Today is the 15th anniversary of my grandmother’s death. August 6, 2003 (and 7th too) are days that have been buried deep down. The emotions, the feelings, the smells, and sounds of those days are buried deep in my memory. Truth is, I never really grieved her death. Occasionally, over the last 15 years I’ve allowed myself a moment or two (literally) to shed a tear or feel sorry for myself, or miss her. In my mind, I had to be strong for my mother, who was the oldest of her siblings as well as my grandmother’s primary caregiver. I had to be strong for my brother, the oldest grandchild and my grandmother’s unspoken favorite. I had to be strong for my uncles because of the guilt I felt they carried due to their distance, especially when my grandmother needed them the most. I had to be strong like my aunt. I was actually with her when my grandmother passed. She was the one that I was “sent” away with. I lived in Louisiana and it had become a tradition for my brother and I to go to Texas or Oklahoma to visit with my uncles and aunts. However, this summer was different. I was 15, I had attended summer school and met some new friends. My brother had moved out months prior. My grandmother, who had been battling brain cancer for a few years had started to deteriorate in front of my eyes. I had no desire to leave the state. None.

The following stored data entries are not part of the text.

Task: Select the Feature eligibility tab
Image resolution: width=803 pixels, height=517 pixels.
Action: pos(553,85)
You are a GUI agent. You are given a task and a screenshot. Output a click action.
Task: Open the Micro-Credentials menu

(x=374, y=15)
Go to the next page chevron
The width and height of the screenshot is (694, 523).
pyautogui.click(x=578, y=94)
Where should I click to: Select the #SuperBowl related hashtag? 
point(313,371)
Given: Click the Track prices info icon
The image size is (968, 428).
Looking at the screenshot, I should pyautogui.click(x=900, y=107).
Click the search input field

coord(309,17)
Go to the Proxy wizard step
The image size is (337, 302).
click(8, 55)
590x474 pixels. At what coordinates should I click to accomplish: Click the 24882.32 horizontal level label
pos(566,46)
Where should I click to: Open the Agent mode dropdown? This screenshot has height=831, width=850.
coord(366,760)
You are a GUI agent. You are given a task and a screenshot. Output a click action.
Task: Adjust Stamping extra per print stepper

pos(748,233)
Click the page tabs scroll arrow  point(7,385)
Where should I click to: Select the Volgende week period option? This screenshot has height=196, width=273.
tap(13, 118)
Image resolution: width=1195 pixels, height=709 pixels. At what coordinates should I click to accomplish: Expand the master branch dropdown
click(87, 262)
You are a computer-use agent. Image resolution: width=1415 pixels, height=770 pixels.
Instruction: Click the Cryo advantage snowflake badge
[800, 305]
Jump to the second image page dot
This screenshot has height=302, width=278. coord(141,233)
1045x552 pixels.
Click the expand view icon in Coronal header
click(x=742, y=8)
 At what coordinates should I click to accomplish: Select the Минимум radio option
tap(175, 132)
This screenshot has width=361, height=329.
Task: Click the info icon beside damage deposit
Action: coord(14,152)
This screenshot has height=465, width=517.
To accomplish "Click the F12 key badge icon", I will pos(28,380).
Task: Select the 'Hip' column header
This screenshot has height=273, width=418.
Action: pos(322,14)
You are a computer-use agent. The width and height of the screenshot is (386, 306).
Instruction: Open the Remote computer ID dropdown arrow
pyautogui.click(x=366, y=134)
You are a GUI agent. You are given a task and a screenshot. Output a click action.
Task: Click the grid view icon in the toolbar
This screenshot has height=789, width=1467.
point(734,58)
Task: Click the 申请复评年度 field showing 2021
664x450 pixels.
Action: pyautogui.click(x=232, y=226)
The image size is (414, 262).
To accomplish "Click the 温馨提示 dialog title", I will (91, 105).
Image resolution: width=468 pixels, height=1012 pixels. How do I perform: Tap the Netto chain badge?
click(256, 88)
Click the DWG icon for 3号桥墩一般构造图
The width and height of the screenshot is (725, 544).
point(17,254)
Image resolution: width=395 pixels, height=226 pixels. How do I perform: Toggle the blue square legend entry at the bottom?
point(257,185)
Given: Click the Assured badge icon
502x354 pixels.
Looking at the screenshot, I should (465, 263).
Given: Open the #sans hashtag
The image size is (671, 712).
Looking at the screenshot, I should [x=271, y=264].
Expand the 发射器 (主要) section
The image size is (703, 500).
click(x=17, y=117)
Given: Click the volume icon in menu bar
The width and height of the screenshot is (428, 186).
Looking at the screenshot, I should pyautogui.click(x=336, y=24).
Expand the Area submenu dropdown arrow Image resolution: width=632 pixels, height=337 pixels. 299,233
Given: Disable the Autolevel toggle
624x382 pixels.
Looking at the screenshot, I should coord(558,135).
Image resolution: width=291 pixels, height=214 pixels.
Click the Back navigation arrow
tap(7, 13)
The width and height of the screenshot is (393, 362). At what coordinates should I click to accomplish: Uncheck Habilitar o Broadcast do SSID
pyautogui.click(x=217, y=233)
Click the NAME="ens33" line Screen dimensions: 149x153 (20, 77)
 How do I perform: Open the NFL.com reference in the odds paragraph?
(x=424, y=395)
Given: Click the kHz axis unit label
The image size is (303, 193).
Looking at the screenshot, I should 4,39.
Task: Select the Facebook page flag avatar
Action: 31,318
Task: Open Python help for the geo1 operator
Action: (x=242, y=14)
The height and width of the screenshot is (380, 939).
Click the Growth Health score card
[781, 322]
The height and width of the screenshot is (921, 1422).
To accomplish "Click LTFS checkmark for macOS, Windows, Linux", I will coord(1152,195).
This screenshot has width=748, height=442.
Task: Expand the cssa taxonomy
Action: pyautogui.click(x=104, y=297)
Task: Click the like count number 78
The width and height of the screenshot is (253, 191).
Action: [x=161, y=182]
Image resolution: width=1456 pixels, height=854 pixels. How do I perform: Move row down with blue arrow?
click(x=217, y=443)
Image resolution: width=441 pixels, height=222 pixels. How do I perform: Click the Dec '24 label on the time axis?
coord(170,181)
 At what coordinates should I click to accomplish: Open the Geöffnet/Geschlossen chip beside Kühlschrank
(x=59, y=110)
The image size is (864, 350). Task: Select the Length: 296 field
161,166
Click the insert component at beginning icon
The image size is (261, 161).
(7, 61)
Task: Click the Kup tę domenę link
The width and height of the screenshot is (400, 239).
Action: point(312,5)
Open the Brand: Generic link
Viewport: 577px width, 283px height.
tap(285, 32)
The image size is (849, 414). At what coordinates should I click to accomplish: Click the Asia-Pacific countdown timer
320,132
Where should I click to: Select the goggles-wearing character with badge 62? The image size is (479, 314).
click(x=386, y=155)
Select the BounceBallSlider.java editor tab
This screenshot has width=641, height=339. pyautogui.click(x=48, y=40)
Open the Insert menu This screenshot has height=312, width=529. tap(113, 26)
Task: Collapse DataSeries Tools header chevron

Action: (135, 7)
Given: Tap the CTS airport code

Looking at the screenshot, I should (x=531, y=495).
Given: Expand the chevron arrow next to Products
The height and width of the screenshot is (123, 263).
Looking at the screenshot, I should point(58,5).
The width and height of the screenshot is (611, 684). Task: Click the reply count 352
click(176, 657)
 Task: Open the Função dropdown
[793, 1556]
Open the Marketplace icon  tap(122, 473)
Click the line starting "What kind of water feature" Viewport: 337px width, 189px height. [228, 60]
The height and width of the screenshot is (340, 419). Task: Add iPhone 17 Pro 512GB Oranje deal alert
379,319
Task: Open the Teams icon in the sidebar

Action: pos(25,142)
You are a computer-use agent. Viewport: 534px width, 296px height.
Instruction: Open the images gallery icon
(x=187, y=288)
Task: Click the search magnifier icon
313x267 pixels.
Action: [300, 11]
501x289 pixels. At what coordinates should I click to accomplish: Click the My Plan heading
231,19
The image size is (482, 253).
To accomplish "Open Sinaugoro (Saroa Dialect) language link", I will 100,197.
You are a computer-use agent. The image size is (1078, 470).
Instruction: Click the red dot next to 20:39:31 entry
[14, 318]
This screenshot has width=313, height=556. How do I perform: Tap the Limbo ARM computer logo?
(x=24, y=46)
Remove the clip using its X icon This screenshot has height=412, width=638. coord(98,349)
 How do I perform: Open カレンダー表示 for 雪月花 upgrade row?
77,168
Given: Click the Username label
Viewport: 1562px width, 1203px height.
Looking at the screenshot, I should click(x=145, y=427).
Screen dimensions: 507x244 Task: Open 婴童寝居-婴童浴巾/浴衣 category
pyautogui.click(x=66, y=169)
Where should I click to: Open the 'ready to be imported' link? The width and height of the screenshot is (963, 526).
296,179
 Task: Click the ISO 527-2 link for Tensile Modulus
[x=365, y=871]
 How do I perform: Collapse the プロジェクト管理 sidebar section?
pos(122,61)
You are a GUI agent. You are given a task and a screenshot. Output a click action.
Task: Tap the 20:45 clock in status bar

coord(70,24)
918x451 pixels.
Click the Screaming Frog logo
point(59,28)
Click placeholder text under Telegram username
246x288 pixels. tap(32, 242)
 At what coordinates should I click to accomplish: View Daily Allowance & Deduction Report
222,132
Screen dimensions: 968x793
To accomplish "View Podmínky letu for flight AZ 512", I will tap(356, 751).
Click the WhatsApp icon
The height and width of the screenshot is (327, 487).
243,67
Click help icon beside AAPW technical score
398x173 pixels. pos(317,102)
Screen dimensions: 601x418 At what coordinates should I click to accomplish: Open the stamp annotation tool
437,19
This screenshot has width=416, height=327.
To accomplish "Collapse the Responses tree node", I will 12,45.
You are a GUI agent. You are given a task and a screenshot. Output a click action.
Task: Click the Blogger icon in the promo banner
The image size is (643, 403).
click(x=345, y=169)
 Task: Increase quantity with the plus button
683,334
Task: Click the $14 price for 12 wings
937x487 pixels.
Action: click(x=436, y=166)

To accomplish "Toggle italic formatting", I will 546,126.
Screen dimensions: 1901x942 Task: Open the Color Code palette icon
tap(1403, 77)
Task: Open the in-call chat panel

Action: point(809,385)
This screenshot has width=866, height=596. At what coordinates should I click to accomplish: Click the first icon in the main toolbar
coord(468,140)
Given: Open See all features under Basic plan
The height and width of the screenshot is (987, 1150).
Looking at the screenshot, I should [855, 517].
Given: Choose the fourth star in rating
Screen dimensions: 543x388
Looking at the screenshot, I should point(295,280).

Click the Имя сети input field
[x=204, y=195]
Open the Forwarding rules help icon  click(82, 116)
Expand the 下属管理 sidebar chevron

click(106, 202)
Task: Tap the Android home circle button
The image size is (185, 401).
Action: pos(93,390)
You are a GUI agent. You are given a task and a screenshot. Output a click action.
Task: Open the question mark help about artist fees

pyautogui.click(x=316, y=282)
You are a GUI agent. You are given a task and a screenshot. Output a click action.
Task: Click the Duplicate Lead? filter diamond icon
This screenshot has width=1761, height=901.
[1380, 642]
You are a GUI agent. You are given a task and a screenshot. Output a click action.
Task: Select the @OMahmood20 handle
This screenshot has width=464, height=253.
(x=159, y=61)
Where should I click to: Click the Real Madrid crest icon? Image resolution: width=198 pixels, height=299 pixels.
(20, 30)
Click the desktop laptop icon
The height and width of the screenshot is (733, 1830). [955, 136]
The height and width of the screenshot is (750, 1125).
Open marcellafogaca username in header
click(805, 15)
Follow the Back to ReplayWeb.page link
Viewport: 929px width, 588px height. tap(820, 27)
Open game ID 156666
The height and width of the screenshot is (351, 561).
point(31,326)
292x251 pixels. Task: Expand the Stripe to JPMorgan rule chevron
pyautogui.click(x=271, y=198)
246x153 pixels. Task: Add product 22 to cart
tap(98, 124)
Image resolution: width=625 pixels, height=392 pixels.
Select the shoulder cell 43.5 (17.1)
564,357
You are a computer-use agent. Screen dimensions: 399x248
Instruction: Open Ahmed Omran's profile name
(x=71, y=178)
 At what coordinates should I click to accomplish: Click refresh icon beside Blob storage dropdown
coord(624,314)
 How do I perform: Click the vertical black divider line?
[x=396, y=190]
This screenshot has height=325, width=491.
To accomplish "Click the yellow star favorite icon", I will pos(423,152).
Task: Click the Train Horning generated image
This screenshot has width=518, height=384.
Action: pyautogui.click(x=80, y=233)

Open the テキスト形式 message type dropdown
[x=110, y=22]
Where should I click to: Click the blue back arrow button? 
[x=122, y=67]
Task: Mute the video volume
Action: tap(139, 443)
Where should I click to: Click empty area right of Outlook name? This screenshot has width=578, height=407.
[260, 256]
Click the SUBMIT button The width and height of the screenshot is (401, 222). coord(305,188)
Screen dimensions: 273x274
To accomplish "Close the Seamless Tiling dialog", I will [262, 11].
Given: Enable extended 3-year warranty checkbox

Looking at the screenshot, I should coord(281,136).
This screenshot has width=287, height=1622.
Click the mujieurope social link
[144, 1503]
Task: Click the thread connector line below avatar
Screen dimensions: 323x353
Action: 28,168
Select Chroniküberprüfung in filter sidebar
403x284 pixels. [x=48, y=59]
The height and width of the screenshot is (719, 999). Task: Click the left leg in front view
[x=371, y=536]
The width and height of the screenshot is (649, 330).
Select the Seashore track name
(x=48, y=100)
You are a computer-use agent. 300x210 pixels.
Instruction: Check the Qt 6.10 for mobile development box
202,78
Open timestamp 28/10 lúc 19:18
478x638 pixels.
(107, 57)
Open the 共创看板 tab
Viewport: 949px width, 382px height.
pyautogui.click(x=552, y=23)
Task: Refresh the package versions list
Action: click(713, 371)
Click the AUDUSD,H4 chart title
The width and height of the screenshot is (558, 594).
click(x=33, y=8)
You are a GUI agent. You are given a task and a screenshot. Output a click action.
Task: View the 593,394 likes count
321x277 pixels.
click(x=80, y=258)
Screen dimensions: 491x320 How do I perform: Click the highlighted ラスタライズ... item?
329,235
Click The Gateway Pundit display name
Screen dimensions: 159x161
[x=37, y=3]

My mom convinced me I would have lots of fun with my aunt and that I would only stay a week. She told me that I needed the break away from all that was happening and that I deserved the short vacay because I had done well in summer school. Not that she left me with any true choice, I agreed and packed my bags for a week in Texas. Now, I feel that was my moms way of making sure that I wasn’t there when my grandmother passed away. She didn’t think I would be strong enough to handle it. The last time I saw my grandmother is somewhat of a blur. Looking back, I now realize the signs were there, she wouldn’t live much longer. Her memory had started to go in and out and some moments she would be completely unaware of her surroundings. She stopped eating, which was big.(We love to eat in my family!) I remember the evening before, my aunt talking with me, updating me on the condition of my grandmother. She had been moved to a hospice facility. I remember laying in bed and suddenly waking up. I wasn’t sure of the time, but I knew it was after midnight. I remember laying with my eyes closed, waiting on something. Moments later, I heard my aunt’s phone ring. I heard her hushed tone. I heard the deep sigh. I heard the sniffs and whimper, silence and more hushed speaking which I assumed was her praying. Finally, I heard the “Okay”. I remember my aunt in her calmest voice saying “Granny has passed and is with God now.” My aunt held me and allowed me to shed tears. She spoke a few calm, even toned words to me. I can’t remember everything she said, but I felt the need to be “strong”.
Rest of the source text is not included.